The approach embeds AI into the sensor nodes, connected to multiple small, less-powerful processing units that act like ‘mini-brains’ on the robotic skin. Then, combining the system with self-healing ion gel material, robots, when damaged, can recover their mechanical functions without human intervention.
Explaining the ‘mini-brains’, co-author of the study, Associate Professor Arindam Basu, from the School of Electrical & Electronic Engineering of the university, says, “If robots have to work with humans, there is a concern if they would interact safely. To ensure a safe environment, scientists worldwide have been finding ways to bring a sense of awareness to robots, including feeling pain, reacting to it, and withstanding harsh operating conditions. However, the complexity of putting together the multitude of sensors required and the resultant fragility of such a system is a major barrier for widespread adoption.”
Mikhail Lebedev, Academic Supervisor at HSE University’s Centre for Bioelectric Interfaces, says, “Robots can even stimulate sensations of pain: some forms of physical contact which has a normal feeling or a contact that causes pain. This contact drastically changes the robot’s behaviour. It starts to avoid pain and develop new behaviour patterns, i.e. it learns – like a child who has been burned by something hot for the first time”.
Affetto can distinguish between a light touch or a hard hit. The team behind the robot said it would help robots understand and empathise with humans.
Affetto is fitted with a “pain nervous system” powered by AI) and custom skin tech to react to sensations using a variety of facial expressions.

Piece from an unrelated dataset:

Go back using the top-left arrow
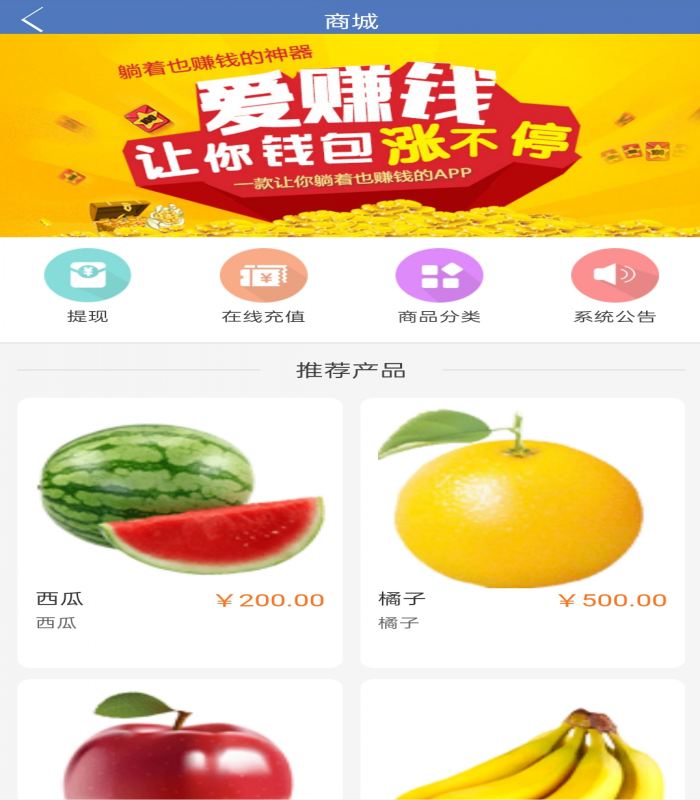Screen dimensions: 700x800 (32, 19)
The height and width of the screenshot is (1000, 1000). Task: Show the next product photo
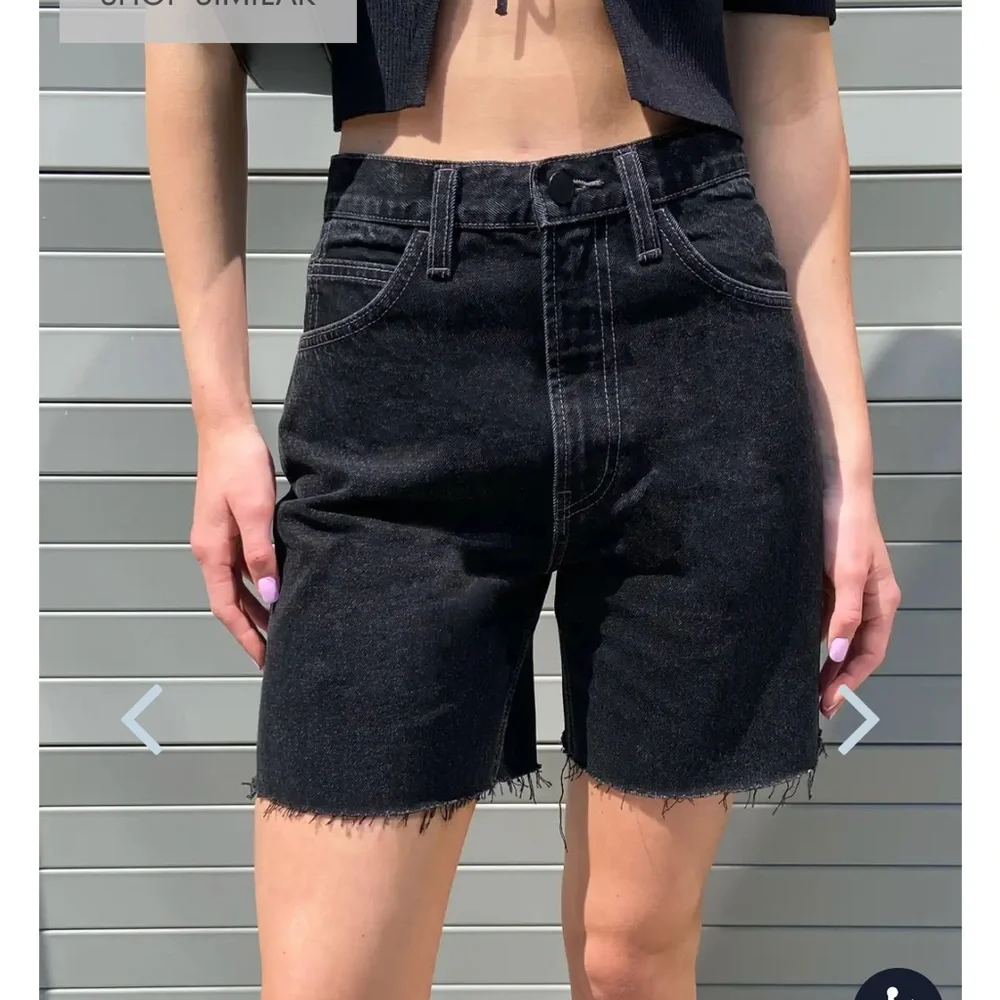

Minoru Asada, the lead researcher on the project, said, “Engineers and material scientists have developed a new tactile sensor and attached it to Affetto, who has a realistic face and body skeleton covered in artificial skin.”
Affetto can discriminate between soft and hard touches from the detected signals, and attaching skin sensors to Affetto is helping the robot avoid any touch that causes ‘pain’. Social robots are being programmed to show empathetic reactions to pain in others through a mirroring mechanism similar to that experienced by humans.”